The researchers' results enabled them to be surprisingly precise about the conditions under which highly cooperative strategies that used apologies and forgiveness in this way would evolve*: The costs of cooperating (cleaning the litter box) must be lower than the cost of the apology (the amount of money the deal-breaker voluntarily passes to his/her sibling), which in turn must be lower than the fine for non-compliance that is specified within the agreement itself (fifty cents). When those conditions are in place, you can get the evolution of actors who like to make agreements, accept agreements, honor agreements, and forgive breaches of agreements so that cooperation can be maintained even when those agreements are occasionally violated due to cello lessons that run late, or unscheduled trips to the emergency room, or geometry exams that simply must be studied for.

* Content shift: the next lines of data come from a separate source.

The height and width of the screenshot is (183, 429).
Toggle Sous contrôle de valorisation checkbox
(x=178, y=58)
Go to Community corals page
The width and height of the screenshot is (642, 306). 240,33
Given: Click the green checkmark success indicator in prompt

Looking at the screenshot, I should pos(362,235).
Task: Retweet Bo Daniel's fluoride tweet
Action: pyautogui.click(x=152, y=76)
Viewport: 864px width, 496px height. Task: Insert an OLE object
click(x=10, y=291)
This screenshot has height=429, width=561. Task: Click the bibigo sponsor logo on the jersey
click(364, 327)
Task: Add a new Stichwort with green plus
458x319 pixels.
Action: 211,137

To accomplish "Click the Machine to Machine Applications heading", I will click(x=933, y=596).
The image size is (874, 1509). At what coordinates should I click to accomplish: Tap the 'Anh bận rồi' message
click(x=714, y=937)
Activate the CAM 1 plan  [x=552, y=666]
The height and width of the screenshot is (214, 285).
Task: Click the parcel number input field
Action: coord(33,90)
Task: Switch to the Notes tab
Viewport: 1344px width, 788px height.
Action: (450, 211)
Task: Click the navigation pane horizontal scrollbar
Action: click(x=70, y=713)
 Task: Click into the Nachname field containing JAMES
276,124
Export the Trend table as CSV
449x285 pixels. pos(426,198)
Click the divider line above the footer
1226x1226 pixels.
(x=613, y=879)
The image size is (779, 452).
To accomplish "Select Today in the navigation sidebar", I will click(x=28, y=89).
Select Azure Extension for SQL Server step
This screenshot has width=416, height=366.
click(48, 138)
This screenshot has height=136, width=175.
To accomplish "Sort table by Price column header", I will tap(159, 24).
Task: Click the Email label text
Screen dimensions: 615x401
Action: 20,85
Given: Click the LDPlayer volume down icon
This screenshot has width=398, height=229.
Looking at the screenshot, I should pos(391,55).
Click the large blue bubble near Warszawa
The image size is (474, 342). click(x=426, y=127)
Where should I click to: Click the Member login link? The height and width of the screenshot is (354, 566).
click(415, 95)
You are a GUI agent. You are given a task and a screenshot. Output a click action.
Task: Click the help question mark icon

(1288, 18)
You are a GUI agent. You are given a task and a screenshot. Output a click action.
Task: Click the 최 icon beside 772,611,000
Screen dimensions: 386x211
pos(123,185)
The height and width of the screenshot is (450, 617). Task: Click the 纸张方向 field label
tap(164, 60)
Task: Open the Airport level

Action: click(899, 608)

I’ve written here and there (and here) about the value of apologies and compensation in promoting forgiveness, but the results of Martinez-Vaquero and colleagues suggest (to me, anyway) that forgiveness-inducing gestures such as apologies and offers of compensation can come to possess a sort of fractal quality: People often overcome defections in their cooperative relationships through costly apologies, which promote forgiveness. Throughout the history of Western Civilization, various Leviathans have capitalized on the conflict-minimizing, cooperation-preserving power of costly apologies by institutionalizing these sorts of innovations within contracts and other commitment devices that specify fines and other sanctions if one party or the other fails to perform. But after the fine has been paid for failure to perform, what’s to keep the parties motivated to continue on with their agreement? Martinez-Vaquero et al.’s paper suggests that a little “apology payment” added on top of the fine might just do the trick. Apologies within apologies.

By the way, Jeff and Mimi's parents are reviewing the terms of the old agreement later this week. Perhaps it can be made to work after all.

Reference:

Martinez-Vaquero, L. A., Han, T. A., Pereira, L. M., & Lennaerts, T. (2015). Apology and forgiveness evolve to resolve failures in cooperative agreements. Scientific Reports, 5: 10639.  doi:10.1038/srep10639.

 *By which I mean “come to characterize the behavior of individuals in the population via a cultural learning mechanism that causes individuals to adopt the strategies of their most successful neighbors.”